Transcribe exactly the line that contains "Каталог марок (157, 2521)" and every line below it in the listing, through the last, and no other lines.
■ ■ ■ ■ ■
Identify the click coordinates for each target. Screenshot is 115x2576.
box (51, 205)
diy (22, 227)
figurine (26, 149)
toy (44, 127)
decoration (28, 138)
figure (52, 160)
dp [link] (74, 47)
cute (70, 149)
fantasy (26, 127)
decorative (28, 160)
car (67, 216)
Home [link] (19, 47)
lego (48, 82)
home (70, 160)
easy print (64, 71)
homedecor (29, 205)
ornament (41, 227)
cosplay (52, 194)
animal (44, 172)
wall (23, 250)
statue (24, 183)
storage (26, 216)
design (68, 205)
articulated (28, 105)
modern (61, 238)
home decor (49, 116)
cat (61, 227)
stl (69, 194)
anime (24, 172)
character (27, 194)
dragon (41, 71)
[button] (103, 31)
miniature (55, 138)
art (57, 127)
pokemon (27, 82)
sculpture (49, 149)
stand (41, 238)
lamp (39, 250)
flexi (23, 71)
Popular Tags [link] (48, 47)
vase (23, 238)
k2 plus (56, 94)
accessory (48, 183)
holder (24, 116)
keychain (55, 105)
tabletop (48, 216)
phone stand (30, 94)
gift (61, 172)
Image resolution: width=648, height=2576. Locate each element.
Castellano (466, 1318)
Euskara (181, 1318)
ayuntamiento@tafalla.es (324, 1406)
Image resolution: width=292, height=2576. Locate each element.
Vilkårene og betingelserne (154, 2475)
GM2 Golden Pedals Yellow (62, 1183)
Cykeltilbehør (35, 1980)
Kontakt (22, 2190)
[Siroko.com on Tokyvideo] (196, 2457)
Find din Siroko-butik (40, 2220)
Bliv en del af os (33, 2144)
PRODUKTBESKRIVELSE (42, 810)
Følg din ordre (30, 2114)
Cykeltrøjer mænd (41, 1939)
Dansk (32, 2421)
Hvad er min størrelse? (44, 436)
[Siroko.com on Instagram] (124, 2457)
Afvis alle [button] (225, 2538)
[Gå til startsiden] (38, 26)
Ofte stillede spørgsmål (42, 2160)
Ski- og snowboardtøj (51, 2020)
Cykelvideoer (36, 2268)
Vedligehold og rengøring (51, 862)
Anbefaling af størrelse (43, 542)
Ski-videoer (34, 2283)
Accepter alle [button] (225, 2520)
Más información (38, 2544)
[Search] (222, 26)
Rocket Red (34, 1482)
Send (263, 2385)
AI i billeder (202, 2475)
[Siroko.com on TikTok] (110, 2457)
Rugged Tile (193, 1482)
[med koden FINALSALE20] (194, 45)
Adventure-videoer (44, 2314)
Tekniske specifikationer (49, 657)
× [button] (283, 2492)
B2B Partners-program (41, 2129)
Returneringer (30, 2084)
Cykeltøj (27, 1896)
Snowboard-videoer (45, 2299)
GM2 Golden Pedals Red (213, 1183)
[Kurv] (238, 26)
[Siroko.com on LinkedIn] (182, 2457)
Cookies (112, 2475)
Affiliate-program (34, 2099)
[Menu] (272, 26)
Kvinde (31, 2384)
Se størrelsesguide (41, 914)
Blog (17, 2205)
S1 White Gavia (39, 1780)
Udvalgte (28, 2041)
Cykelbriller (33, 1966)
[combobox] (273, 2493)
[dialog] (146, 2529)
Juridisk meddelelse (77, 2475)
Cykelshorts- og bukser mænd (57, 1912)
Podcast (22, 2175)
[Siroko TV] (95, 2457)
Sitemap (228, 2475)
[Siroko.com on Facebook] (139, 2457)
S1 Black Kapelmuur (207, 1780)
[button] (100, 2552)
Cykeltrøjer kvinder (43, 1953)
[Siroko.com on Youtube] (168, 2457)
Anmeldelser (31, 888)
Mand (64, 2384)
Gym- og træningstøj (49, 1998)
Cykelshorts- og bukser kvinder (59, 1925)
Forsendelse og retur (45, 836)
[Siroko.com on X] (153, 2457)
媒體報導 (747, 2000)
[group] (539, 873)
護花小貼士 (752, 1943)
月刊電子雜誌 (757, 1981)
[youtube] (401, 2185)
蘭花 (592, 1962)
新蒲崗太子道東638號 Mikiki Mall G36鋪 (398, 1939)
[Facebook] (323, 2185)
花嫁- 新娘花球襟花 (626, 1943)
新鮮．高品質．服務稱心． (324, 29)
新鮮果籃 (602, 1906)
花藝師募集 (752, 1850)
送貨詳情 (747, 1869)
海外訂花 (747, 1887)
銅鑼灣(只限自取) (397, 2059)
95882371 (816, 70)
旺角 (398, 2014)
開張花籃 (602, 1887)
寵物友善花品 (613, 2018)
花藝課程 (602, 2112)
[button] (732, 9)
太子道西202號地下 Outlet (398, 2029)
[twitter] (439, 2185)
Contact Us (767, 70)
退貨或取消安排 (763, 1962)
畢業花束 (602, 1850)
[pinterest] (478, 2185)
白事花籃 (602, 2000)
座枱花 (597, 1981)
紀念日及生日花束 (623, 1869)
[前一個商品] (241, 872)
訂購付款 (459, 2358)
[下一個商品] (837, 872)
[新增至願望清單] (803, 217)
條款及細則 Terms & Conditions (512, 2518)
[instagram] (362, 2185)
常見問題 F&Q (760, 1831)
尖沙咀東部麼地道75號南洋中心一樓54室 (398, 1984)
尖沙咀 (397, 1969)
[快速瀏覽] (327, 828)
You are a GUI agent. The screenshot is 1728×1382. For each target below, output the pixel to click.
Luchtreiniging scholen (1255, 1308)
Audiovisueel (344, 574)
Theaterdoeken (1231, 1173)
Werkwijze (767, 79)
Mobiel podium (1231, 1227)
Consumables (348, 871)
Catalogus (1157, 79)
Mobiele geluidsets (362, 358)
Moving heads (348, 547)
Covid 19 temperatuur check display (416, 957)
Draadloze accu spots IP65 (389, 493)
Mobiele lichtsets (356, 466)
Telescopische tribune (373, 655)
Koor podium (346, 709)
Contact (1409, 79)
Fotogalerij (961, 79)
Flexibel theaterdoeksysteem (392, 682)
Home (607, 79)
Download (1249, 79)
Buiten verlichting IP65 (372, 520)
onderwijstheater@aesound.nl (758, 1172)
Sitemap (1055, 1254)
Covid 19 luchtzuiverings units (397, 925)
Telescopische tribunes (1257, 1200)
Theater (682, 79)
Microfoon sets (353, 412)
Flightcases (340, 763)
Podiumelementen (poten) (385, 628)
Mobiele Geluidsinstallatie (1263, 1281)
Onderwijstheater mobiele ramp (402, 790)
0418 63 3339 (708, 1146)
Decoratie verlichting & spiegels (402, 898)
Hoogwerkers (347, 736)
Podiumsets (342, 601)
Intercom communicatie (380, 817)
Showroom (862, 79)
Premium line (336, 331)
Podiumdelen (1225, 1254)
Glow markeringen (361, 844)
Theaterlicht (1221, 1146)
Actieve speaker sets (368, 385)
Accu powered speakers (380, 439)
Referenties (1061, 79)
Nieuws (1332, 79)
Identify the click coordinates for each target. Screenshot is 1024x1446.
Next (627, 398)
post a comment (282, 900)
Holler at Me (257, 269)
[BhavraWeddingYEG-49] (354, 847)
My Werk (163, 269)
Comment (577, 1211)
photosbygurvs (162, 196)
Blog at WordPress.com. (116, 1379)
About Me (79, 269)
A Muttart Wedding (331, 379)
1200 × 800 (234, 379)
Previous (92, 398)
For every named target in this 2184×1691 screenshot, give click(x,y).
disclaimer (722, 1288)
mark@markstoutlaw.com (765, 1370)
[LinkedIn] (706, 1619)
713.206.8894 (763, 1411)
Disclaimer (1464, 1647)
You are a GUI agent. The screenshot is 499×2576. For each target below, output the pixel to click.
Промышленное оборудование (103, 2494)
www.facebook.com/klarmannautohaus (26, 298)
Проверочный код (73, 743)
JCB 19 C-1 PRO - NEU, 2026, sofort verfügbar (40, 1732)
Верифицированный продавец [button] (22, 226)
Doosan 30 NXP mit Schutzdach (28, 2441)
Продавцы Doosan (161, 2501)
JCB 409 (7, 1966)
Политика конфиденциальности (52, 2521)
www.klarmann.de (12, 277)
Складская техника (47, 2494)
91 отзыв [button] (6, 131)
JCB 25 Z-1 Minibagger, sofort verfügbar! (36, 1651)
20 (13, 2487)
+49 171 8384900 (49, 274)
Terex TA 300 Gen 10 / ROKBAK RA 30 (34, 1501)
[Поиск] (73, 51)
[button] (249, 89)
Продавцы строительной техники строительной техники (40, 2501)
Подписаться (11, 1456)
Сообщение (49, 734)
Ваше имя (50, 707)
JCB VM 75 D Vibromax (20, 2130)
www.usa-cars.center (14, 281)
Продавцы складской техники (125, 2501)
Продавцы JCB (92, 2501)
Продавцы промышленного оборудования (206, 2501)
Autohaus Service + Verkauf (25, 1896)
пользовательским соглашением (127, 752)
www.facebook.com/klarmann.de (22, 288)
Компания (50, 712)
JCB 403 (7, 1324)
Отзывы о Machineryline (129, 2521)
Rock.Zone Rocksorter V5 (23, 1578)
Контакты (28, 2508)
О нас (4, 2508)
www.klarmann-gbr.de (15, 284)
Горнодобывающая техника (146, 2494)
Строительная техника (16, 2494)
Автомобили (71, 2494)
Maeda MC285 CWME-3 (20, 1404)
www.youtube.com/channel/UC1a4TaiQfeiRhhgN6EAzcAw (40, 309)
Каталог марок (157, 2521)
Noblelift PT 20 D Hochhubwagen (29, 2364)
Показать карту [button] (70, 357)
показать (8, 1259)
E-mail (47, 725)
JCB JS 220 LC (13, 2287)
■ ■ ■ ■ ■
▶ [Task solution]:
Каталог марок (157, 2521)
Noblelift PT 20 D Hochhubwagen (29, 2364)
Показать карту [button] (70, 357)
показать (8, 1259)
E-mail (47, 725)
JCB JS 220 LC (13, 2287)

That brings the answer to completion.